**PROVIDED INFORMATION**

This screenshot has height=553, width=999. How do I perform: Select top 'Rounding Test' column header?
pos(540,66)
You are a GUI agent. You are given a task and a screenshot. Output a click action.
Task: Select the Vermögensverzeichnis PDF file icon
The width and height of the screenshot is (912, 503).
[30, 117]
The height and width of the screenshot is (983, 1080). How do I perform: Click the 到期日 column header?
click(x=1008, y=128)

* * *

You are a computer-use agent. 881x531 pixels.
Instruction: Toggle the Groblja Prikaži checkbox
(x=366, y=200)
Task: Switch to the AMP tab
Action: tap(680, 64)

**WORK INSTRUCTIONS**
Look back at the entries above and repeat, unchanged, every line from the line holding "This screenshot has" through the line holding "Task: Select the".

**ANSWER TO THIS EXERCISE**
This screenshot has height=553, width=999. How do I perform: Select top 'Rounding Test' column header?
pos(540,66)
You are a GUI agent. You are given a task and a screenshot. Output a click action.
Task: Select the Vermögensverzeichnis PDF file icon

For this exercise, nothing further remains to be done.